Besides bubble chains, this command also identifies unambiguous linear paths in the assembly graph not part of a bubble chain and outputs these as "normal contigs". The minimum length of such path can be specified using -l.

phasm phase - Bubble chain phasing

usage: phasm phase [-h] -p PLOIDY [-s MIN_SPANNING_READS] [-b 
                   [-t THRESHOLD] [-d PRUNE_FACTOR] [-c MAX_CANDIDATES]
                   [-r MAX_PRUNE_ROUNDS] [-S PRUNE_STEP_SIZE] [-D DEBUG_DATA]
                   [-o OUTPUT]
                   reads_fasta alignments_gfa subgraphs [subgraphs ...]

positional arguments:
  reads_fasta           The FASTA file with all your reads. A FASTA index file
                        should be present.
  alignments_gfa        The GFA2 file with all pairwise local alignments (used
                        to create the initial assembly graph). This is a
                        different file than your bubblechain GFA2 file.
  subgraphs             The bubblechain/contig graph GFA2 file(s). If given
                        multiple files, these files will be processed
                        sequentially, but the DNA sequences will be written to
                        the same file.

optional arguments:
  -h, --help            show this help message and exit
  -p PLOIDY, --ploidy PLOIDY
                        The ploidy level.
  -s MIN_SPANNING_READS, --min-spanning-reads MIN_SPANNING_READS
                        If there re less spanning reads between two bubbles
                        than the given number then PHASM will start a new
  -b MAX_BUBBLE_SIZE, --max-bubble-size MAX_BUBBLE_SIZE
                        The maximum number of simple paths through a bubble.
                        If a bubble contains more paths from its entrance to
                        exit than the given number, it is considered too big,
                        and a new haploblock will be created.
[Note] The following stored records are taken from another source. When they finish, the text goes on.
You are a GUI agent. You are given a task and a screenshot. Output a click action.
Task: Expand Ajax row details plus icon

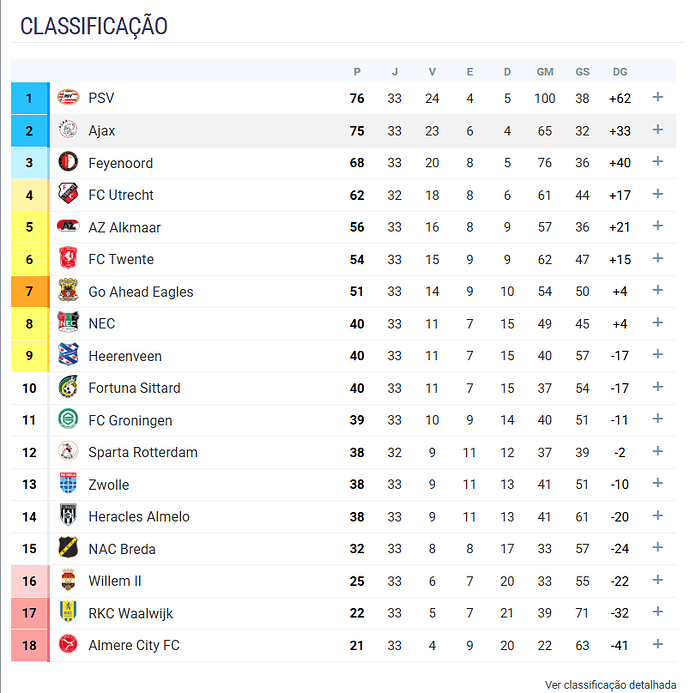tap(658, 129)
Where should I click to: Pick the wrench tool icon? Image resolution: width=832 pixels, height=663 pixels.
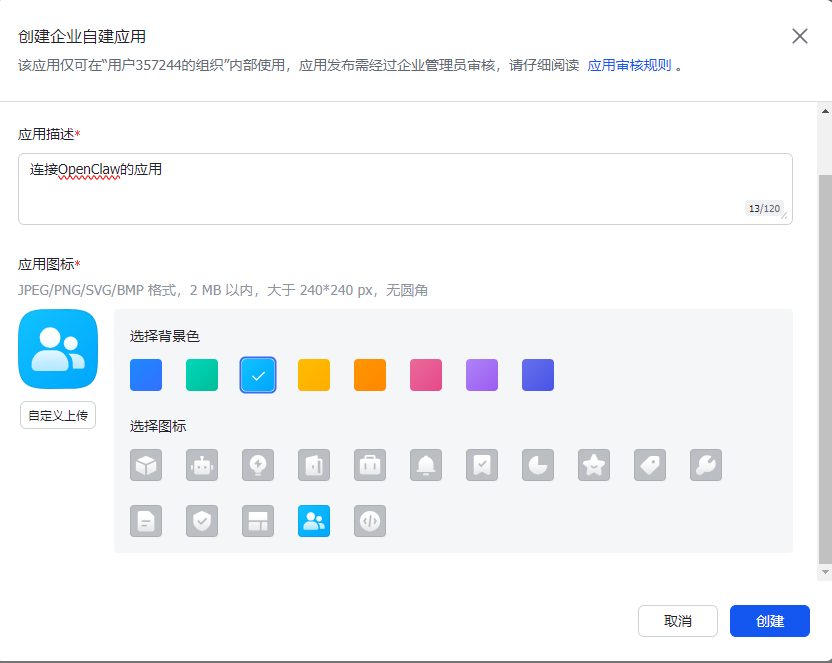click(706, 465)
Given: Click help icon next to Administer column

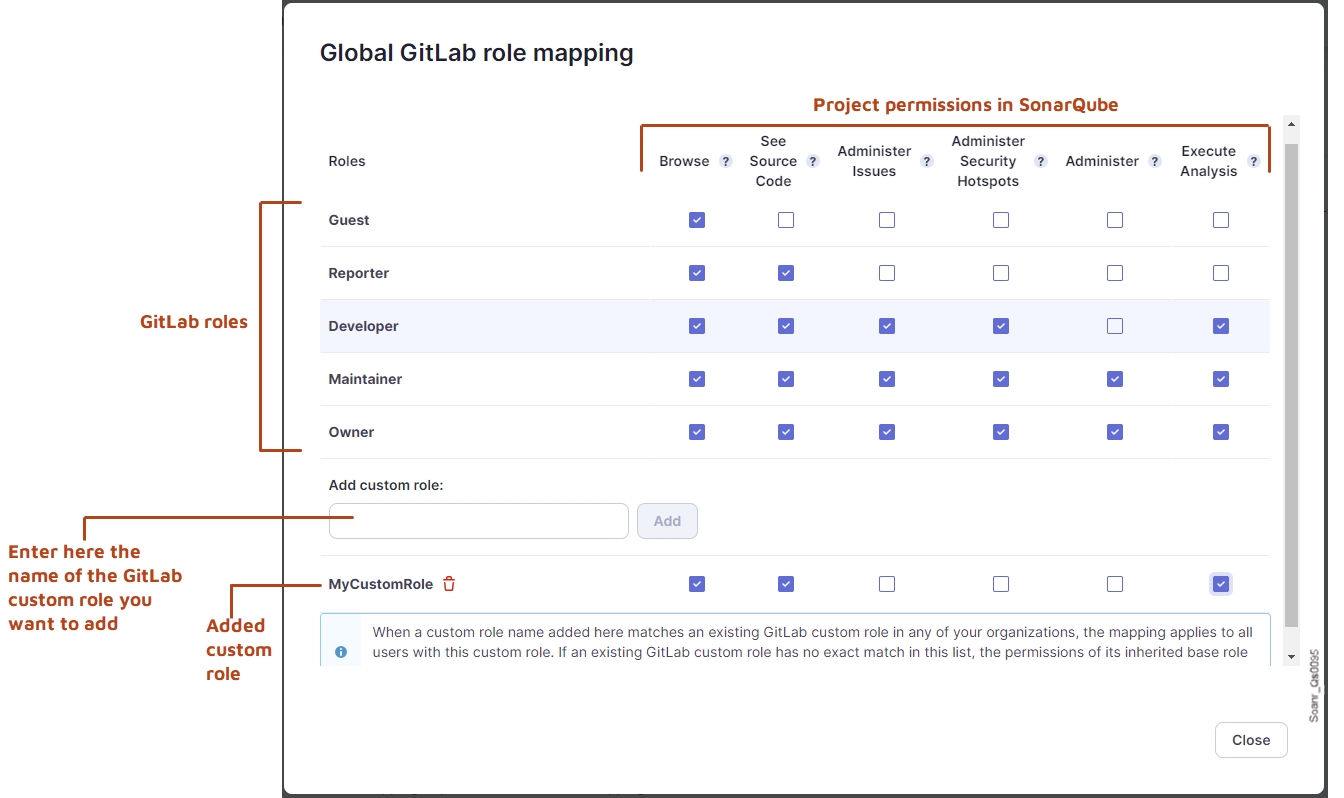Looking at the screenshot, I should 1155,161.
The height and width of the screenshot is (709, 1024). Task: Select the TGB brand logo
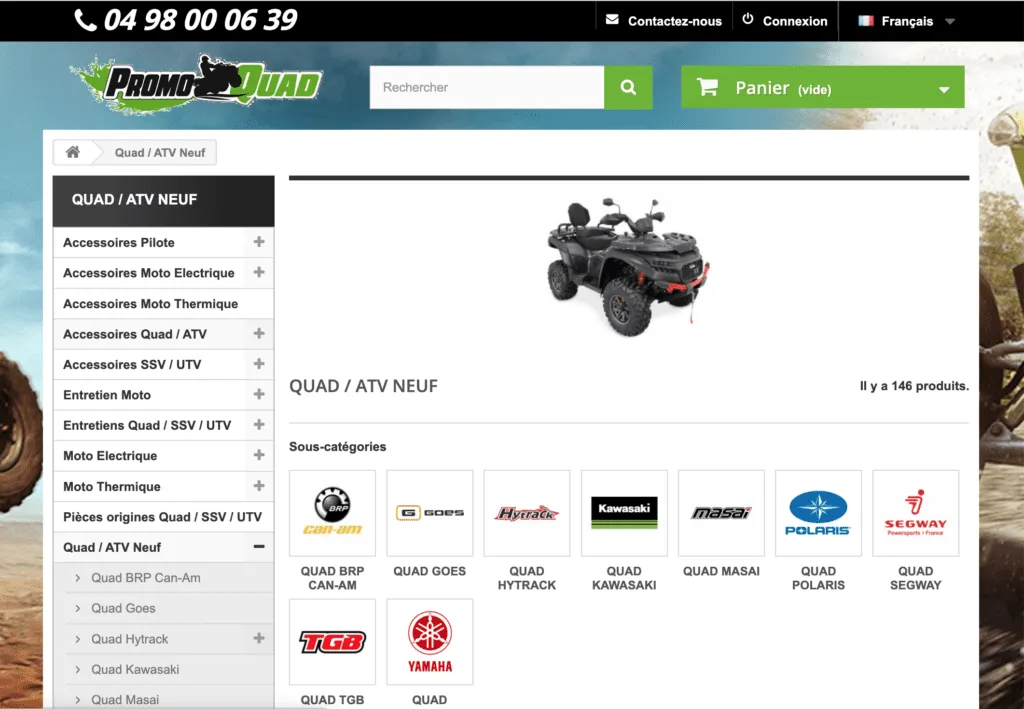[332, 642]
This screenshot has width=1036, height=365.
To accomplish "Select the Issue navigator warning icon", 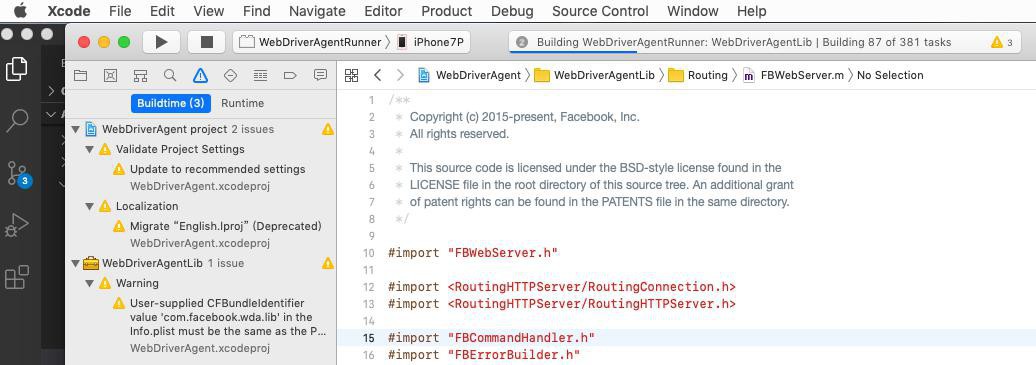I will tap(200, 75).
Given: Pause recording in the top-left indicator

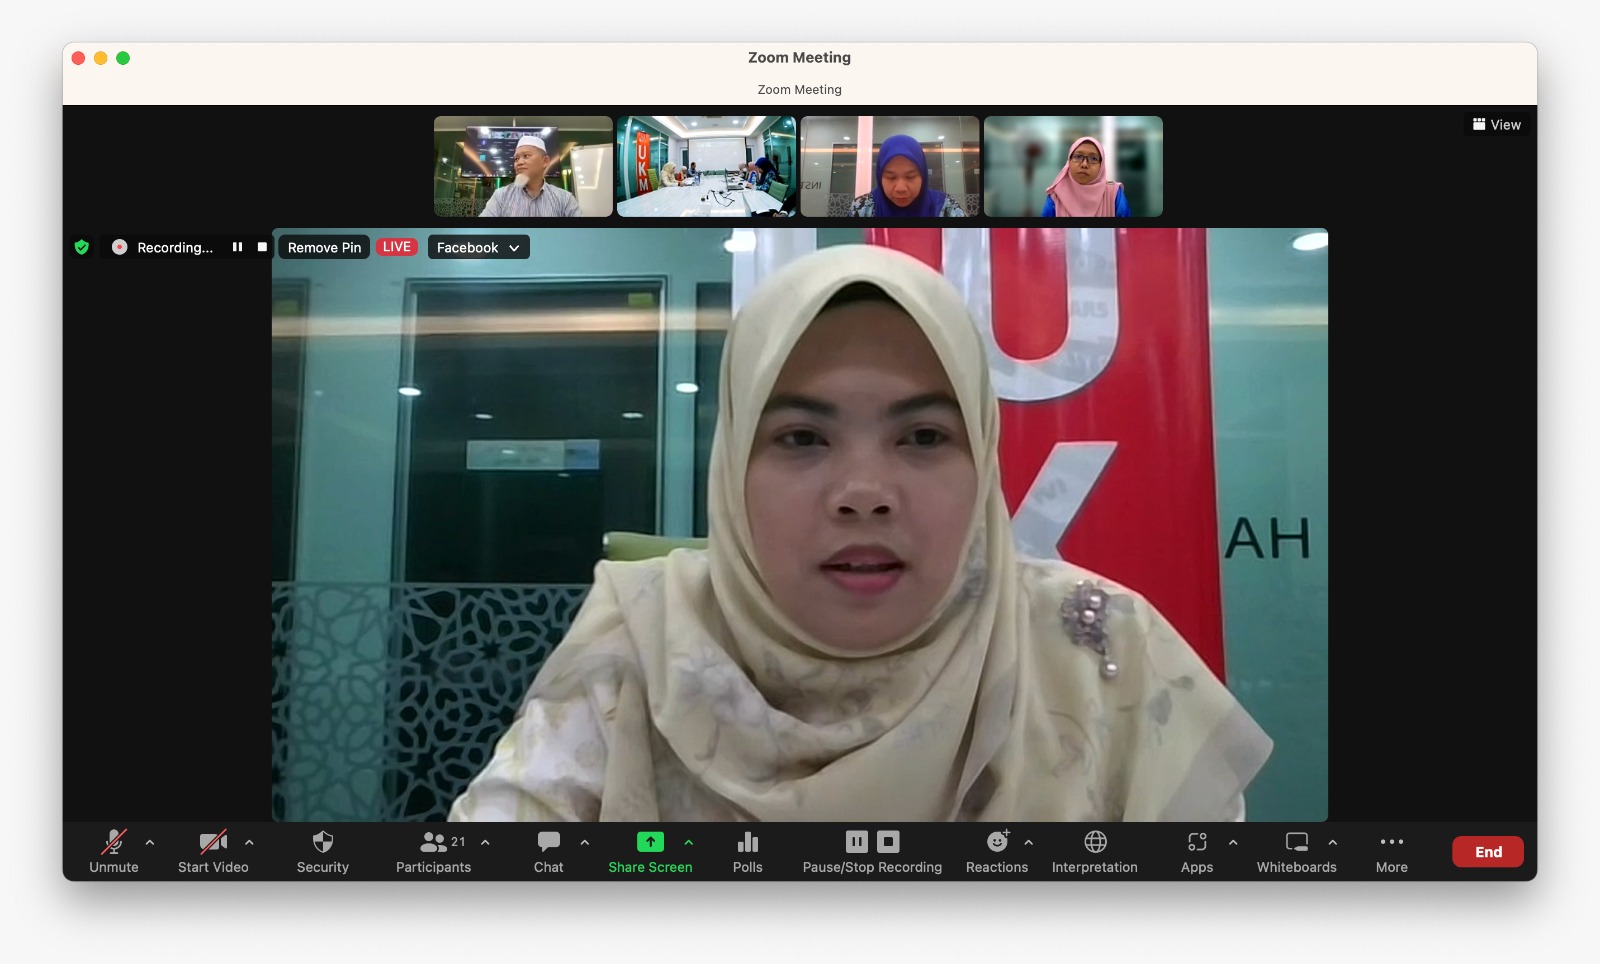Looking at the screenshot, I should 237,247.
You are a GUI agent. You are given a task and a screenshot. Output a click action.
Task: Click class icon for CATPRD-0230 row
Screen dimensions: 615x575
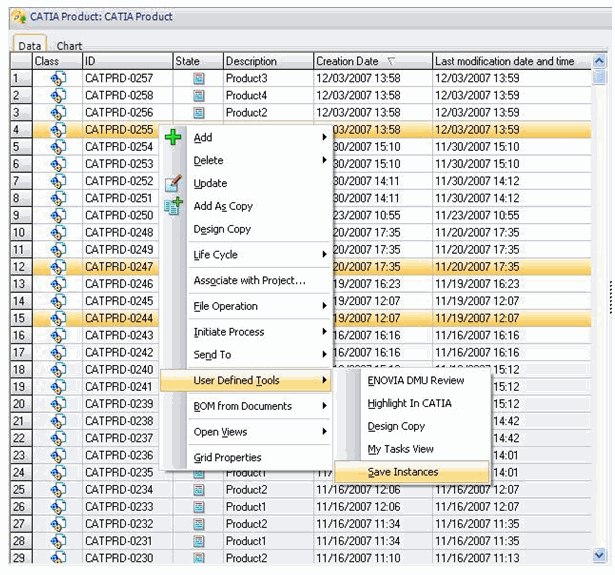(x=57, y=557)
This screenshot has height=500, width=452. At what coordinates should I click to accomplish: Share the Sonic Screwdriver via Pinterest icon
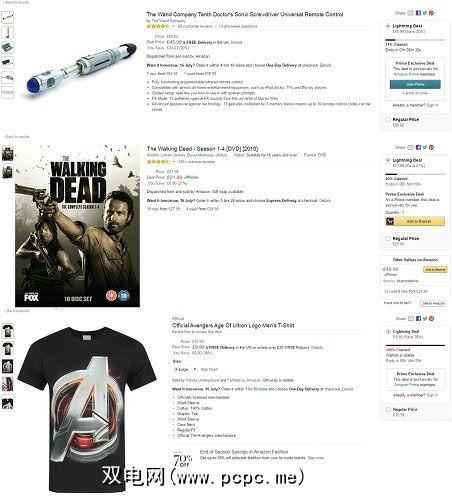point(431,13)
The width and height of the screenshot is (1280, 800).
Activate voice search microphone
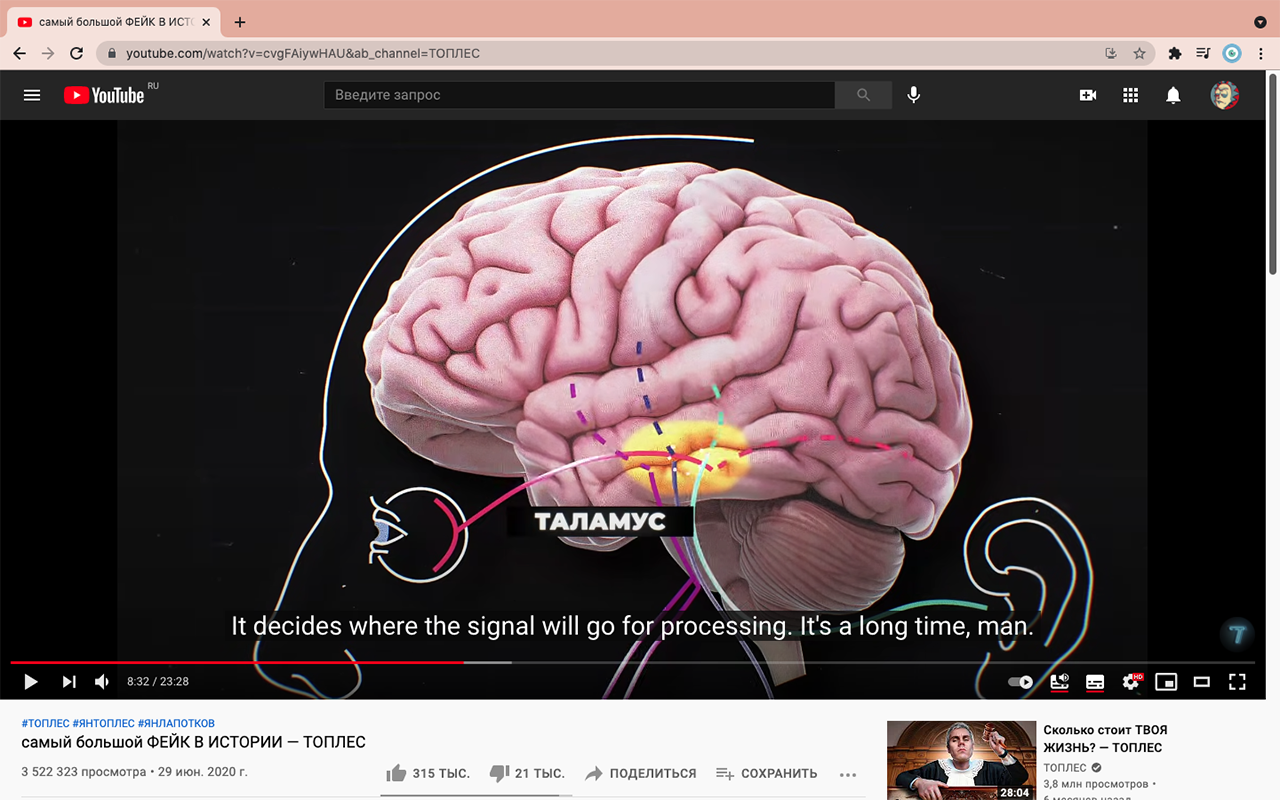coord(912,94)
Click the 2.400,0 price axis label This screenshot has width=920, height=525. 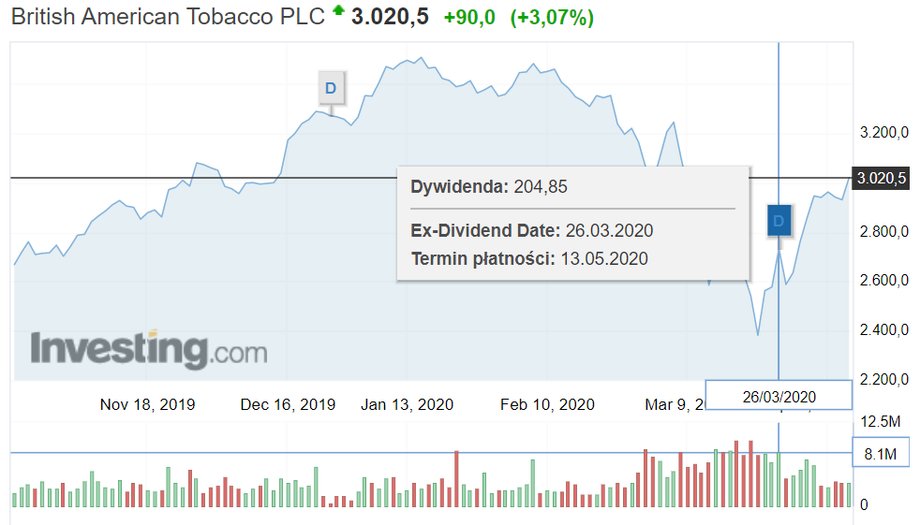click(x=884, y=330)
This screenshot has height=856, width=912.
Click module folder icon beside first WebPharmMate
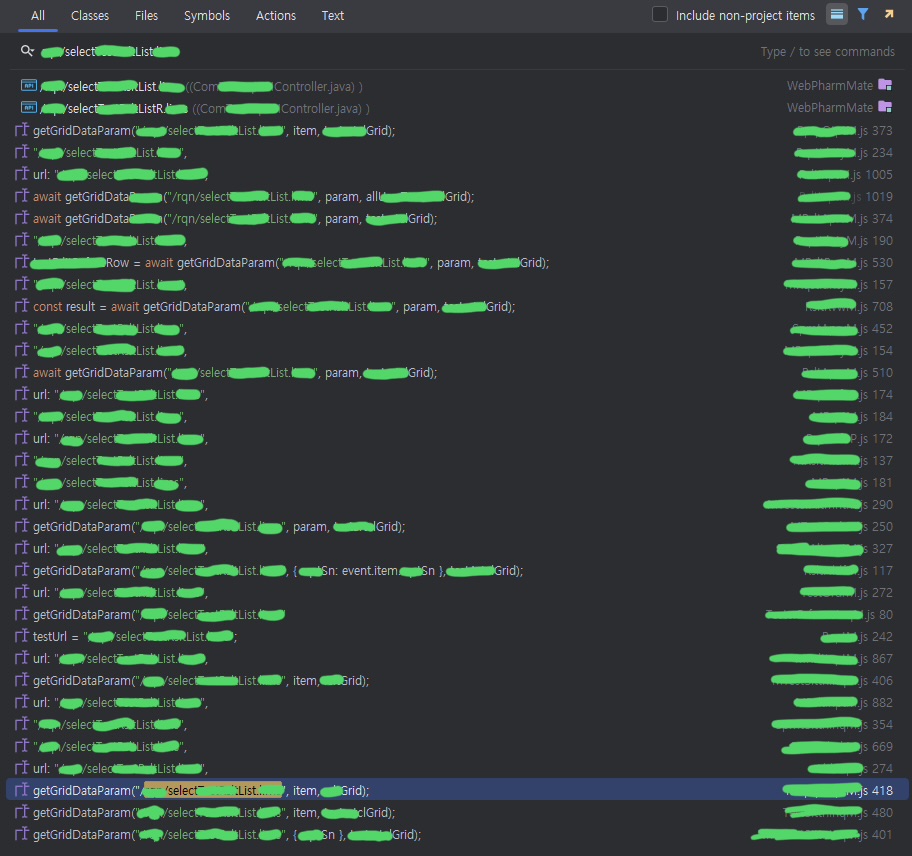pos(885,86)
The bubble
                        itself will be phased on its own and not in
                        conjunction with other bubbles. Especially for larger
                        ploidies you may want to lower this number a bit, as
                        the number of k-tuples is p^k, where p is the number
                        of paths. Default value is 10.
  -t THRESHOLD, --threshold THRESHOLD
                        The minimum relative likelihood of a candidate
                        haplotype set to be considered for any following
                        bubbles (default: 1e-3).
  -d PRUNE_FACTOR, --prune-factor PRUNE_FACTOR
                        Any candidate haplotype set with a relative likelihood
                        lower than the given prune factor times the top
                        scoring candidate will be pruned (default: 0.1).
  -c MAX_CANDIDATES, --max-candidates MAX_CANDIDATES
                        At each bubble, limit the number of candidate
                        haplotype sets. If there more candidates than the
                        given number even after an initial pruning step, we
                        increasingly prune more stringest another time, until
                        the number of candidates falls below the given number
                        (default 500). The maximum number of pruning rounds
                        can be specified with the option '-r'.
  -r MAX_PRUNE_ROUNDS, --max-prune-rounds MAX_PRUNE_ROUNDS
                        Maximum number of pruning rounds if the number of
                        candidate haplotype sets is to high (default: 9).
  -S PRUNE_STEP_SIZE, --prune-step-size PRUNE_STEP_SIZE
                        With each pruning round, increase the prune factor
                        with the given number (default: 0.1).
  -D DEBUG_DATA, --debug-data DEBUG_DATA
                        Output another file containing loads of debug data
                        produced during the phasing process (optional).
  -o OUTPUT, --output OUTPUT
                        Output file (default: stdout).

This command performs the actual phasing. It requires three input files: the FASTA file with reads, the pairwise overlaps file (created using phasm overlap), and the bubble chain GFA2 file. The reads FASTA file should have an accompanying index file (created using samtools faidx).

My master thesis describes the phasing algorithm in more detail.